Cahiers secrets de la Ve République: 1986-1997
Français. Comme l’a écrit je ne sais qui, ce que l’homme a de plus important, c’est sa peau...
Cela ne rend pas compte du bouleversement, que dis-je, de la révolution qu’incarne le duo Mitterrand-Rocard. Tous deux ne cessent de se combattre au sein du PS depuis quatorze ans. Le second est le tenant d’une sorte de socialisme teinté de libéralisme. Je me rappellerai toujours comment, dans une conversation avec moi, en 1975, il avait critiqué – ridiculisé, plutôt – le Programme commun de la gauche ; comment il avait plaidé pour des nationalisations partielles quand Mitterrand parlait, comme si elles allaient de soi, des sept nationalisations de 1981. Je me rappelle aussi la fureur de Mitterrand, avant son élection, à l’endroit de cette « deuxième gauche » que représentaient pour lui Rocard et Le Nouvel Observateur . Et la façon dont lui s’inscrivait dans le droit-fil du socialisme historique, pas dans celui du socialisme chrétien.

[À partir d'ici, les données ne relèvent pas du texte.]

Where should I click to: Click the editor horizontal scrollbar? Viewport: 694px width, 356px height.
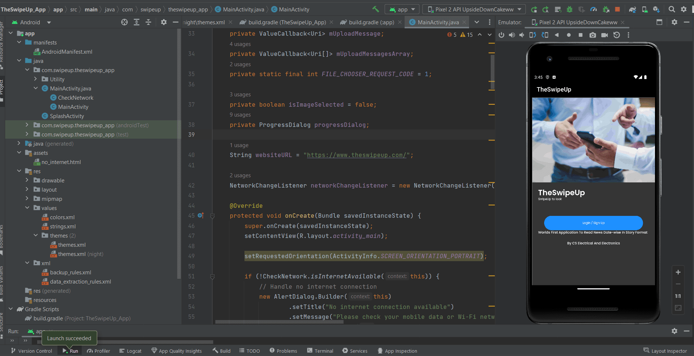click(279, 322)
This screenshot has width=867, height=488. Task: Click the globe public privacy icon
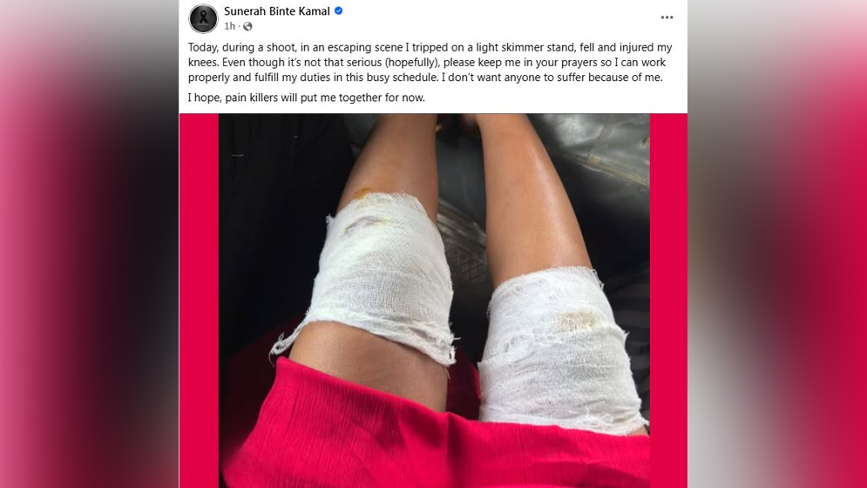(247, 26)
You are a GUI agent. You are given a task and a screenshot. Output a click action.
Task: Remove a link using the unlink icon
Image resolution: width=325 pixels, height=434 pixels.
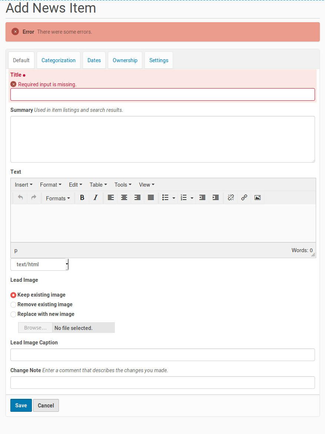(x=231, y=197)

Tout cela est envolé, balayé par la nomination de Rocard. Il est vrai qu’il était devenu tout bonnement incontournable ! Mitterrand a dû en prendre son parti dès le mois de janvier dernier, dès lors que Rocard a choisi de ne pas se lancer dans la campagne présidentielle.
11 mai
La dissolution de l’Assemblée nationale est certaine : comment Mitterrand pourrait-il gouverner avec la majorité qui l’a obligé pendant deux ans à regarder passer les trains ? Pourtant, je le sais par les rocardiens, la question de la dissolution pose celle de l’ouverture. Car les centristes sont plus ou moins prêts à se rapprocher du nouveau gouvernement. Rocard leur inspire confiance, et, dans la campagne, Mitterrand est resté suffisamment vague sur les problèmes économiques, semblant même s’être rallié définitivement à l’économie de marché. Chacun s’attend donc à ce que des centristes puissent entrer au gouvernement. À condition, font valoir ceux-ci, que la dissolution ne vienne pas faire fondre leurs troupes au Parlement.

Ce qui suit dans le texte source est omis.